Vosotros sois la sal de la tierra… Vosotros sois la luz del mundo.

¿Para qué la sal? Para condimentar alimentos. ¿Para qué la luz? Para iluminar la oscuridad. Ambas están ahí para ser aprovechadas de modo que comamos con gusto y caminemos seguros.

¿Para qué el creyente? Para ser sal y luz para muchos otros. Que lo nuestro no es para nosotros solos, sino también para los demás. Jesús no dijo que tenemos que ser sal y luz, sino que somos sal y luz, sabiendo siempre conjugar la discreción de la sal con la visibilidad de la luz.

Jesús advierte con frecuencia a los suyos sobre la necesidad de estar alerta: Velad y orad para no caer en la tentación. Sin esos momentos diarios de vela y oración, de estar a solas con Él, la sal perderá su fuerza y la luz su luminosidad. Sin esos momentos diarios de intimidad, la inercia y la rutina se apoderan de la persona como la herrumbre del hierro; acabamos instalándonos en una vida absolutamente irrelevante.

Vosotros sois la sal de la tierra… Vosotros sois la luz del mundo.

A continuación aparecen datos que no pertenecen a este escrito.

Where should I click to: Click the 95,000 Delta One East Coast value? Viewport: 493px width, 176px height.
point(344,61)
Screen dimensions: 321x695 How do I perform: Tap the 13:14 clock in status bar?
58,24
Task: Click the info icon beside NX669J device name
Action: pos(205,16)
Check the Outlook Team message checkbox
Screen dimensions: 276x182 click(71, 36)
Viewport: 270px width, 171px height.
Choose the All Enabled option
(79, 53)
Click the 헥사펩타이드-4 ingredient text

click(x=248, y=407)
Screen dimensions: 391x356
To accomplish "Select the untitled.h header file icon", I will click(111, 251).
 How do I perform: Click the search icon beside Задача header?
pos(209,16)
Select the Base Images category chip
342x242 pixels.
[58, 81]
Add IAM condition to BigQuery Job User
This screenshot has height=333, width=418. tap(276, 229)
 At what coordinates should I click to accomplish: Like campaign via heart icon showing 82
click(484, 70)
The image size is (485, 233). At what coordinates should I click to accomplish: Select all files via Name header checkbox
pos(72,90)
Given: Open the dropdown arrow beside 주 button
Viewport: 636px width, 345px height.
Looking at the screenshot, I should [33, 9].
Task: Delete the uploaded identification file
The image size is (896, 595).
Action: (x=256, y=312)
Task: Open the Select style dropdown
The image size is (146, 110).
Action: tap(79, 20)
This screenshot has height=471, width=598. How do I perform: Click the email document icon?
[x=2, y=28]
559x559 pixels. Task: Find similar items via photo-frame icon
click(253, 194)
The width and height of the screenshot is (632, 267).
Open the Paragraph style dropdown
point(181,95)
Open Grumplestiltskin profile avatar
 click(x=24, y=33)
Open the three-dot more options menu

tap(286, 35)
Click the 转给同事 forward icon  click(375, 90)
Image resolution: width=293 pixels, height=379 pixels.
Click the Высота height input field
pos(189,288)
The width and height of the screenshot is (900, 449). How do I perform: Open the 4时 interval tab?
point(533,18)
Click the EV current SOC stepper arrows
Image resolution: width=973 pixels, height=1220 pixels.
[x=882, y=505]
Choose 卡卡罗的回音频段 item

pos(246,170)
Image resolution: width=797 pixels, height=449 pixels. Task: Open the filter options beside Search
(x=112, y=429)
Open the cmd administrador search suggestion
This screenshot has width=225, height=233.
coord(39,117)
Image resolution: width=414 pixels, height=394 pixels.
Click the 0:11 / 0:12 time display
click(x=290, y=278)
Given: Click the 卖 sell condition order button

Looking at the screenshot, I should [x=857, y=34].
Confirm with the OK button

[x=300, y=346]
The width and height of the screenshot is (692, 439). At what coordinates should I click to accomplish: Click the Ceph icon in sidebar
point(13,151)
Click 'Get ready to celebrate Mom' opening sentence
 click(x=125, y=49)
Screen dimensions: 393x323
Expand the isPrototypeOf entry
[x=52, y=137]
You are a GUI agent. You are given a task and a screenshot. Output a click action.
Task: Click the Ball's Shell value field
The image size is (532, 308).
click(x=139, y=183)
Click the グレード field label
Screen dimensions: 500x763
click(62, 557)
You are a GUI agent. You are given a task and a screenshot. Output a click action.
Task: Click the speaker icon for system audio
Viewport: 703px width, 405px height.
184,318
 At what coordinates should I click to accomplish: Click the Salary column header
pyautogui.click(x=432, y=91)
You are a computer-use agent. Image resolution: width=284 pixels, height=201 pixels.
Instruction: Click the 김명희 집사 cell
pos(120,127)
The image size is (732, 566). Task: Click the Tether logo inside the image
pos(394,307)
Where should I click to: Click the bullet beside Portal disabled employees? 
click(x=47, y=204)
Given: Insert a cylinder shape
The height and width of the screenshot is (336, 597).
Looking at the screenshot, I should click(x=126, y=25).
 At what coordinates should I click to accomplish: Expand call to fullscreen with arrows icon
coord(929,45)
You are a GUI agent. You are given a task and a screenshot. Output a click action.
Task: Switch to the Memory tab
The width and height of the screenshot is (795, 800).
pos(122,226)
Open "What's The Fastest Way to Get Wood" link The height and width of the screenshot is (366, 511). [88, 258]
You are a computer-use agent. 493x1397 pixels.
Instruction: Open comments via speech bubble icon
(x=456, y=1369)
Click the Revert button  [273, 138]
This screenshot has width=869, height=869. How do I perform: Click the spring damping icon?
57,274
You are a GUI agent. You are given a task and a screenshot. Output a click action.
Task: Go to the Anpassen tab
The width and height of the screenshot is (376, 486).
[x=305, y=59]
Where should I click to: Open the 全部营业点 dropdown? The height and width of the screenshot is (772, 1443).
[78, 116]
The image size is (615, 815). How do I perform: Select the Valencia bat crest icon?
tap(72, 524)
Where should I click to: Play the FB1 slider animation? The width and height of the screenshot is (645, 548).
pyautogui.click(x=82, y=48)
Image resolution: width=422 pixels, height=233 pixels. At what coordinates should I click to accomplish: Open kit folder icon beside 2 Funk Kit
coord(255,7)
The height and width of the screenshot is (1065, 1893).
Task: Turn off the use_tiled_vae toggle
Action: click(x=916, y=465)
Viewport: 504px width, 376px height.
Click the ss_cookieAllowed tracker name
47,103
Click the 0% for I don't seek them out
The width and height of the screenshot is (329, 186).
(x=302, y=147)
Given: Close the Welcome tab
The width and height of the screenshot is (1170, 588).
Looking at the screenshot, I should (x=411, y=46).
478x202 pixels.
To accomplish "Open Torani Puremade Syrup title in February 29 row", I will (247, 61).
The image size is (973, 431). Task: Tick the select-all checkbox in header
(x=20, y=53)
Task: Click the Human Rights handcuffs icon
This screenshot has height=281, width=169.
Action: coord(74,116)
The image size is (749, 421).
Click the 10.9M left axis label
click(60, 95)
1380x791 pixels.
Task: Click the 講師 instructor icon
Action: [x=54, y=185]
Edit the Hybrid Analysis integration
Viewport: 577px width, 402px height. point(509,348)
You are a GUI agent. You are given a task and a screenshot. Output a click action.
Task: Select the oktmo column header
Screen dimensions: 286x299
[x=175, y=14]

Será bueno preguntarnos en algunos de esos momentos de intimidad con el Señor si somos fuentes de luz y de sabor para nuestro entorno o, por el contrario, somos fuentes de fastidio y pesadumbre. El gran mundo, igual que el pequeño mundo de cada uno, se desenvuelve tranquilo gracias a la luz, sin poner la atención en ella. Pero nosotros, los pocos elegidos por Él, estamos supuestos a tener los ojos fijos en la Luz: Yo soy la Luz del mundo, quien me siga no caminará en tinieblas, sino que tendrá la luz de la vida (Jn 8, 12).

Será bueno preguntarnos también cómo hacer para no dejar de ser nunca sal de la tierra y luz del mundo. San Pablo nos da una buena respuesta: Todo cuanto hagáis, de palabra y de obra, hacedlo todo en el nombre del Señor Jesús, dando gracias a Dios Padre por medio de Él (Col 3, 17).